_TASK_
Convert the material below, from the line containing "Task: Select the orange" through the end of the material, inclusive, into a Markdown table with the columns Row and Line. Number the rows, skip blank lines, and leave the pictures out.

_DATA SECTION_
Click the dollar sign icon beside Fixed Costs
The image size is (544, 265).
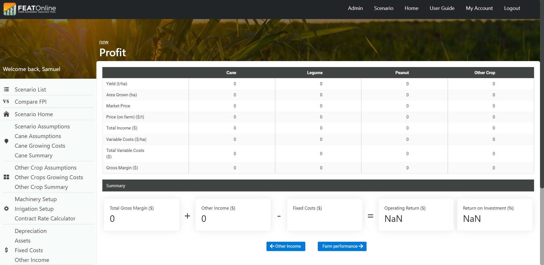pos(6,250)
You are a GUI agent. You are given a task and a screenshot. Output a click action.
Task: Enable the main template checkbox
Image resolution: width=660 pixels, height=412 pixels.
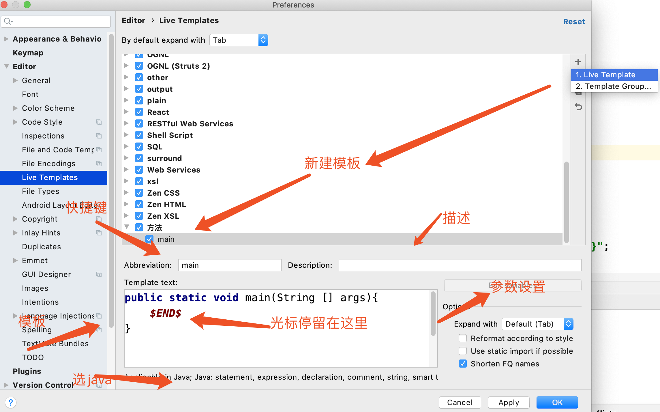149,239
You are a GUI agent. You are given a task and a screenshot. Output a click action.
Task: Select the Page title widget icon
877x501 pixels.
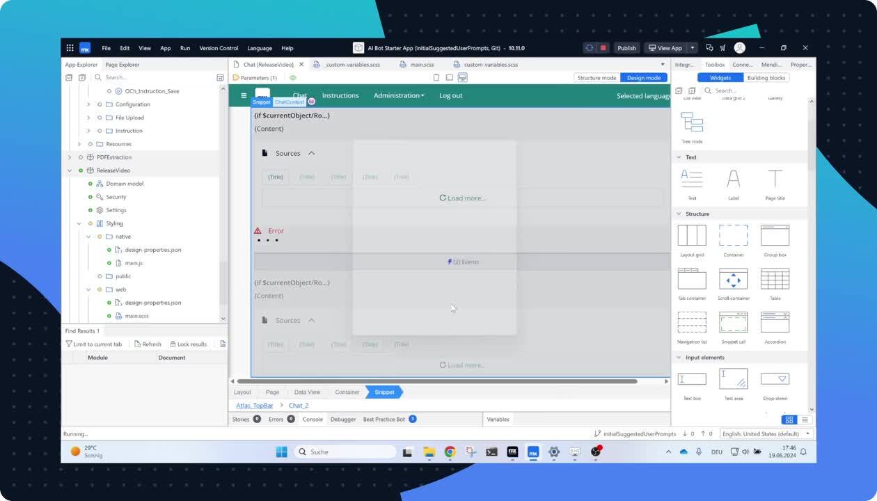775,179
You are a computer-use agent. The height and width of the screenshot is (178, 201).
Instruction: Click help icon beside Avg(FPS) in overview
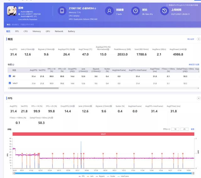[x=19, y=49]
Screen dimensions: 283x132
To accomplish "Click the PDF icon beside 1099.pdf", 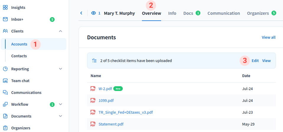I will (x=93, y=100).
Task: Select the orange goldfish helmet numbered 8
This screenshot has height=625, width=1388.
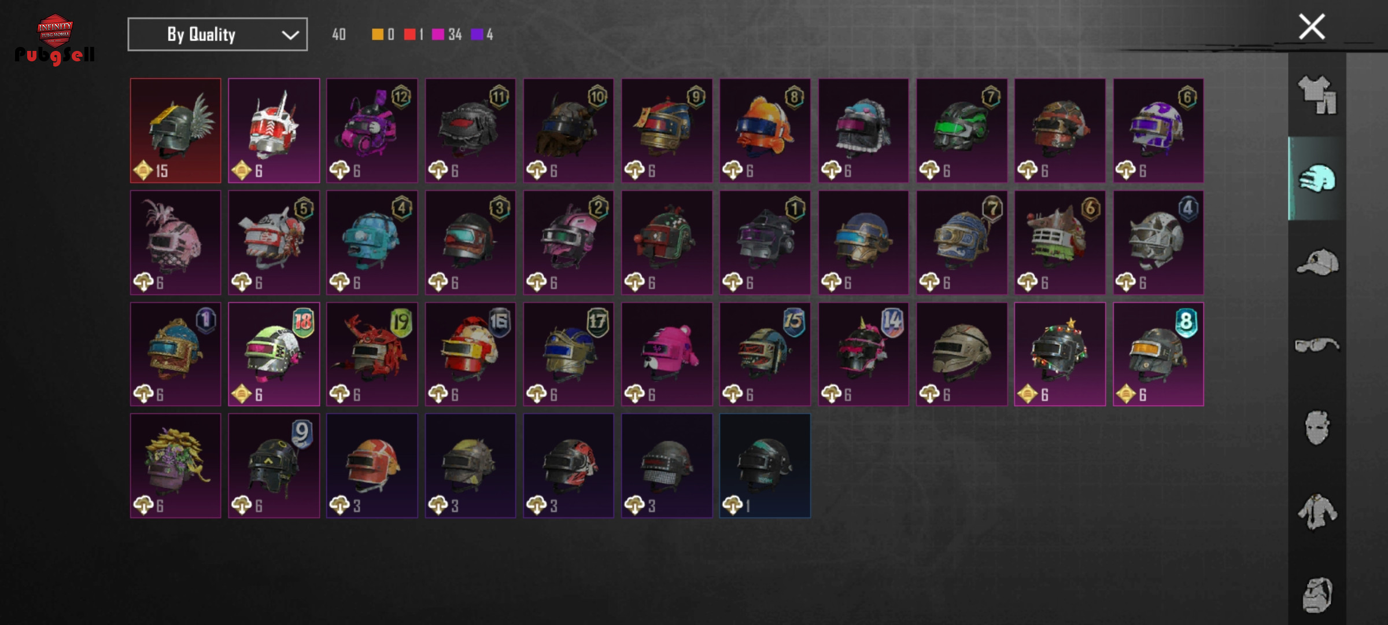Action: (x=765, y=131)
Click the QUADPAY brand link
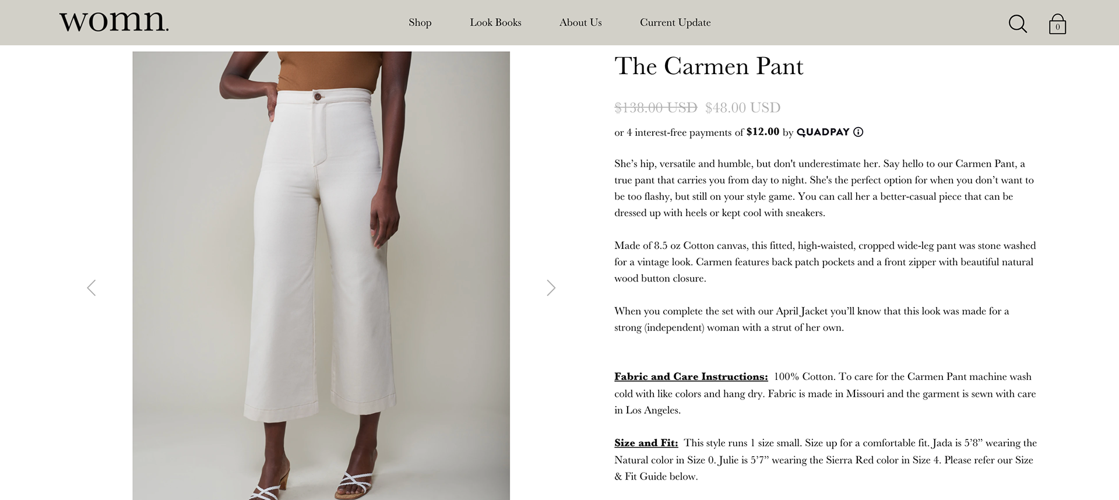 coord(823,132)
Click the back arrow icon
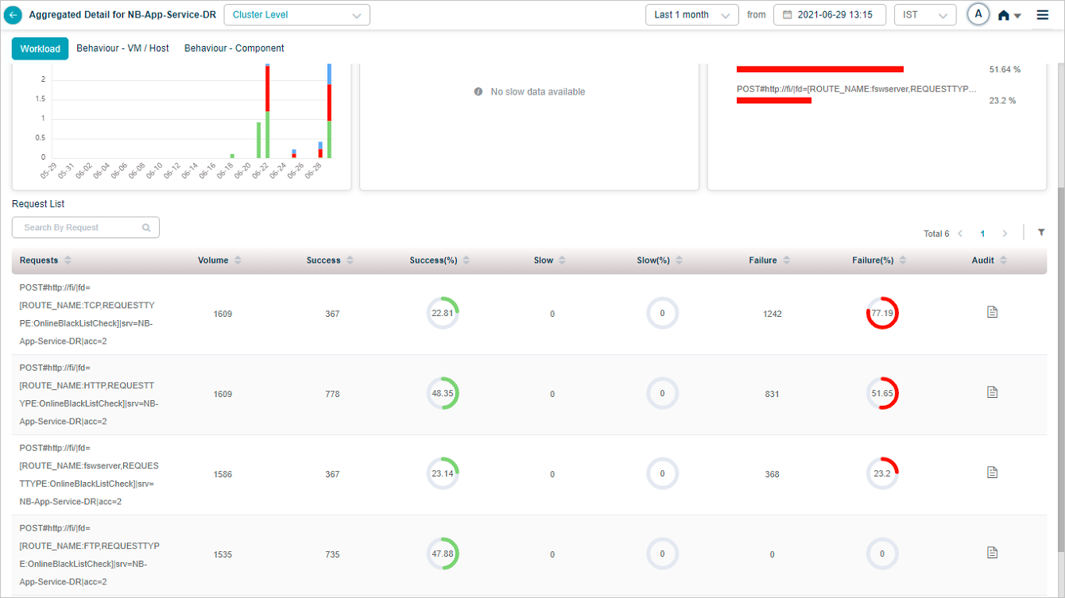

_THE RESPONSE_
| Row | Line |
|---|---|
| 1 | Task: Select the orange goldfish helmet numbered 8 |
| 2 | This screenshot has height=625, width=1388. |
| 3 | Action: (x=765, y=131) |
| 4 | Click the QUADPAY brand link |
| 5 |  coord(823,132) |
| 6 | Click the back arrow icon |